Je ne sais plus trop bien quand je baguenaudais je ne sais trop où lorsqu’une affiche a attiré mon regard.
The Voice 4 pour moi c’est du mandarin vu que ça fait un bail que je ne regarde plus la TV. Mais curieux j’ai cherché sur le Woueb et j’ai su que c’était un bouzin, genre radio-crochet revisité, importé des USA, et animé par Nikos Aliagas et un jury avec Florent Pagny, Zazie, Jenifer, Karine Ferri...
« Battista Acquaviva a marqué les téléspectateurs de "The Voice" saison 4. Encensée autant que critiquée, la chanteuse originaire de Corse a convaincu les quatre coachs lors de la première audition à l'aveugle. Grâce à sa voix hors normes sur le "Paume de David", elle a fait se retourner MIKA, Zazie, Florent Pagny et Jenifer. Solidarité oblige, c'est cette dernière qui a accueilli Battista dans son équipe. Eliminant Rany Boechat lors d'une battle émouvante sur "Hijo de la Luna" de Mecano, elle a gagné son ticket pour la demi-finale grâce à ses interprétations aériennes de "Greensleeves", "A Whiter Shade of Pale" de Procol Harum ou encore "S'il suffisait d'aimer" de Céline Dion. Mais malheureusement, Battista a quitté l'aventure samedi soir. »

:: Données fournies ::
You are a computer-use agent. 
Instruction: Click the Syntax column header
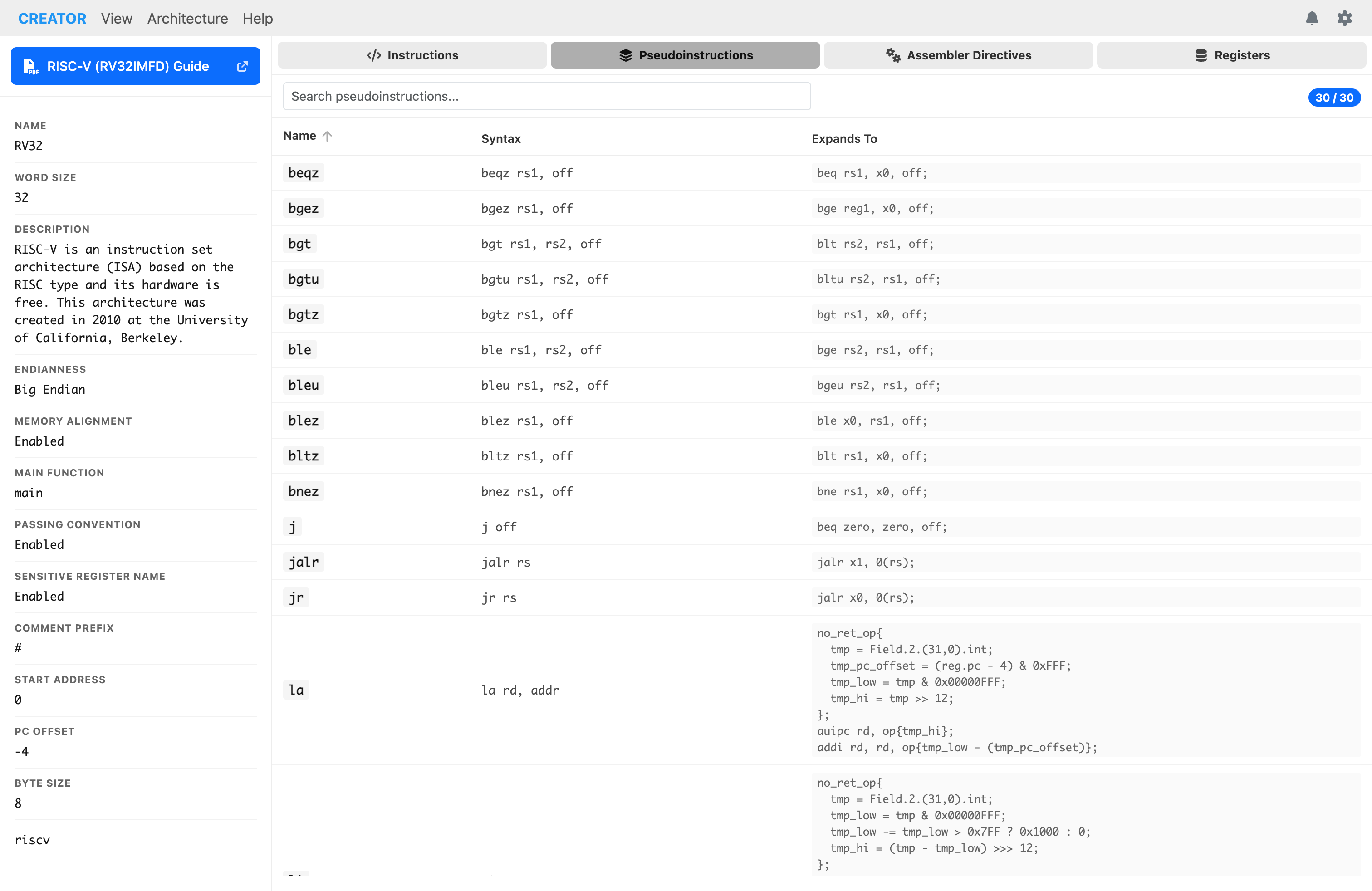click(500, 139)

* * *

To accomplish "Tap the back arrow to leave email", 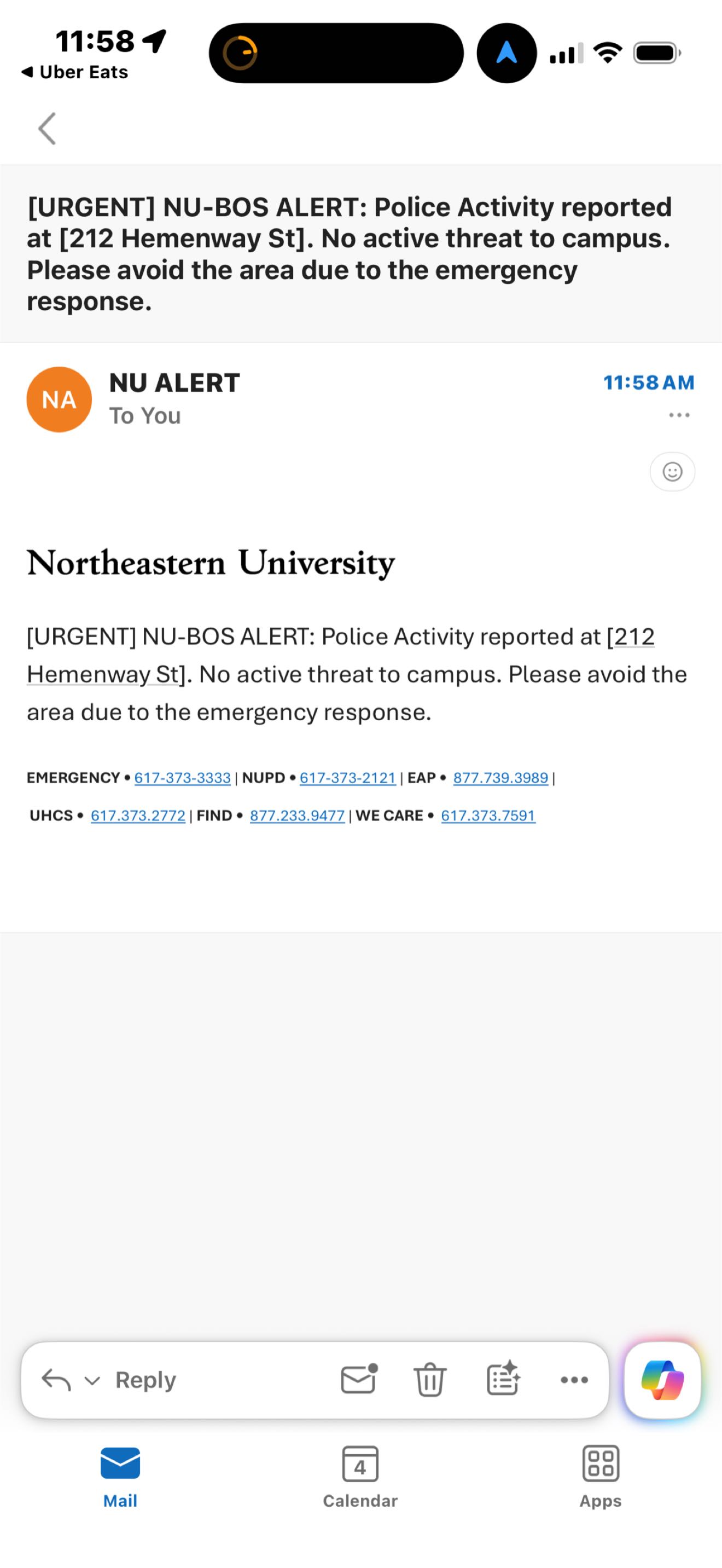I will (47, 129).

:: Défis ::
• A. Extrayez de l'extrait sur The Voice le passage allant de « Je ne sais plus » à « Jenifer, Karine Ferri... ».
• B. Répondez aux questions suivantes d'après l'extrait sur The Voice :
(i) Qui anime l'émission ?
(ii) Sur quelle chanson Battista Acquaviva a-t-elle chanté lors de la première audition à l'aveugle ?
(iii) Quel candidat a-t-elle éliminé lors de la battle ?

:: Corrigé des exercices ::
• A.
Je ne sais plus trop bien quand je baguenaudais je ne sais trop où lorsqu’une affiche a attiré mon regard.
The Voice 4 pour moi c’est du mandarin vu que ça fait un bail que je ne regarde plus la TV. Mais curieux j’ai cherché sur le Woueb et j’ai su que c’était un bouzin, genre radio-crochet revisité, importé des USA, et animé par Nikos Aliagas et un jury avec Florent Pagny, Zazie, Jenifer, Karine Ferri...

• B.
(i) Nikos Aliagas.
(ii) « Paume de David ».
(iii) Rany Boechat.